American Jews must therefore be adamant and strident in their distancing and condemnation of Israelis in order to protect their own bona fides, their own credentials as card-carrying progressives.
How many of us have read “reports” of the horrific treatment of Palestinians by Israelis which emanate from American progressives (and their comrades in arms here like Breaking the Silence and B’Tselem) and have wondered, what place are they talking about, what planet is this describing?
None of this bodes well for American Jews. There is increasing pressure on them to choose sides, as it were – Jewishness or progressivism. But progressivism, like all utopian ideologies, will ultimately prove to be dystopian. Jews will never quite cut it, will never quite be accepted.
Ironically, progressivism in that sense greatly resembles the Enlightenment that set the stage for the eventual rejection and demonization of the Jews in Europe.

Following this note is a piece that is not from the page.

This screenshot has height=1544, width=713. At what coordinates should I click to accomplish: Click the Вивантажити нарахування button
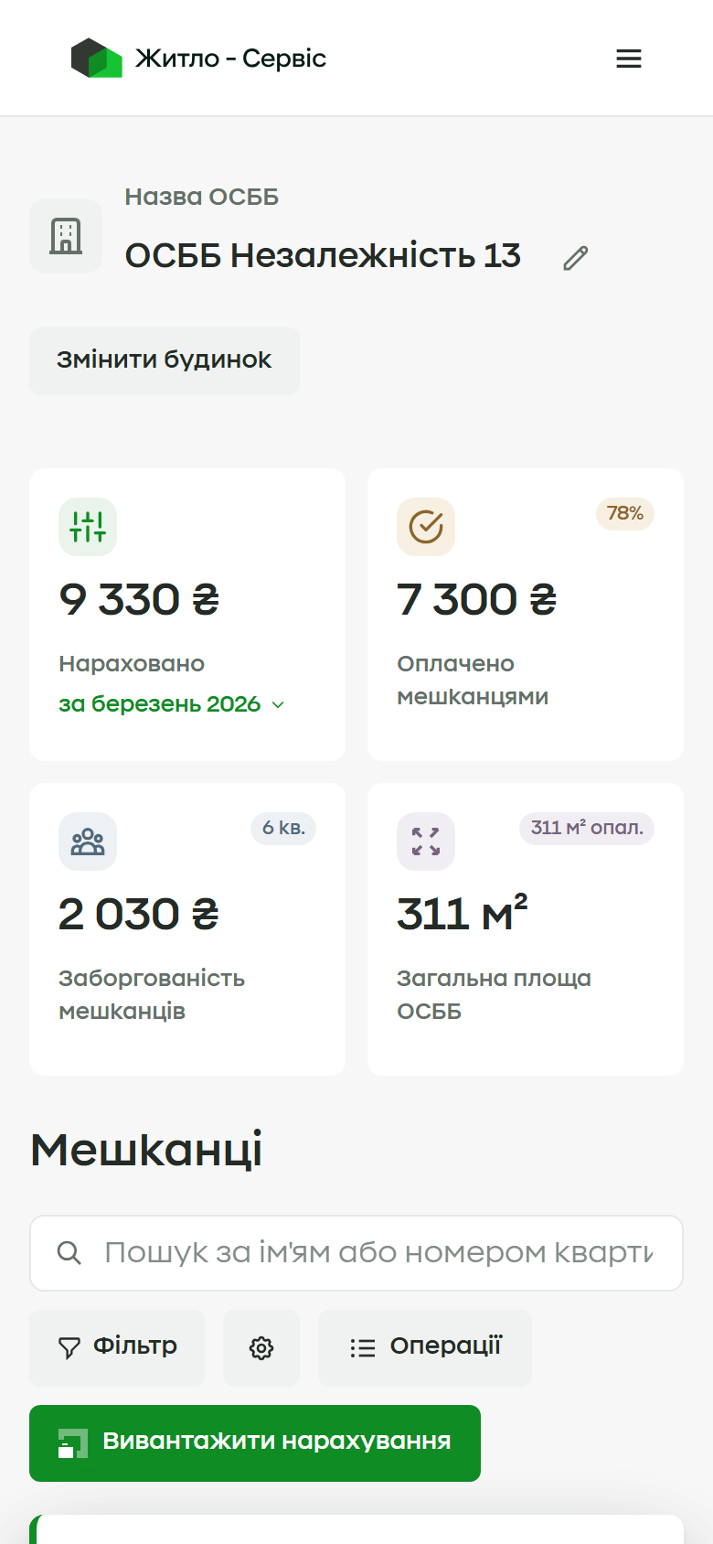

Let’s be honest: The progressive deck is irretrievably stacked against Israel. Does that mean that Israel cannot and does not listen to the concerns of others, Jews and non-Jews, outside its borders? No, of course not, we can always be more sensitive.
I would submit though that any and every move toward the progressive agenda will engender more severe and dire demands. And that is because progressivism is an ideology demanding purity of action in which the ideal will inevitably become the enemy of the good.
So, finally, let’s consider what implementing J Street’s demands would look like. Maintaining the toxic status quo, as they would put it, would yield to an Oslo-like delusional situation that would empower genocidal Palestinian elements, weaken Israeli defenses and resolve, and result in chaos and warfare.
We know this. We are not ignorant of it. If we are guilty of playing chess, and looking three or four moves down the road, then so be it.
At the end of the day, J Street is using the State of Israel as cannon fodder for an increasingly uphill battle to have Jews remain ideologically acceptable, despite their white privilege, in the escalating nightmare that is progressive America.
We here in Israel are rooting for our brethren in the US. What we are not willing to do is to make ourselves into the sacrificial offerings that might allow, however temporarily, progressive American Jews to keep their membership intact in a toxic club.
The writer is the chairman of the board of Im Tirtzu, Israel’s largest grassroots organization, and a director of the Israel Independence Fund.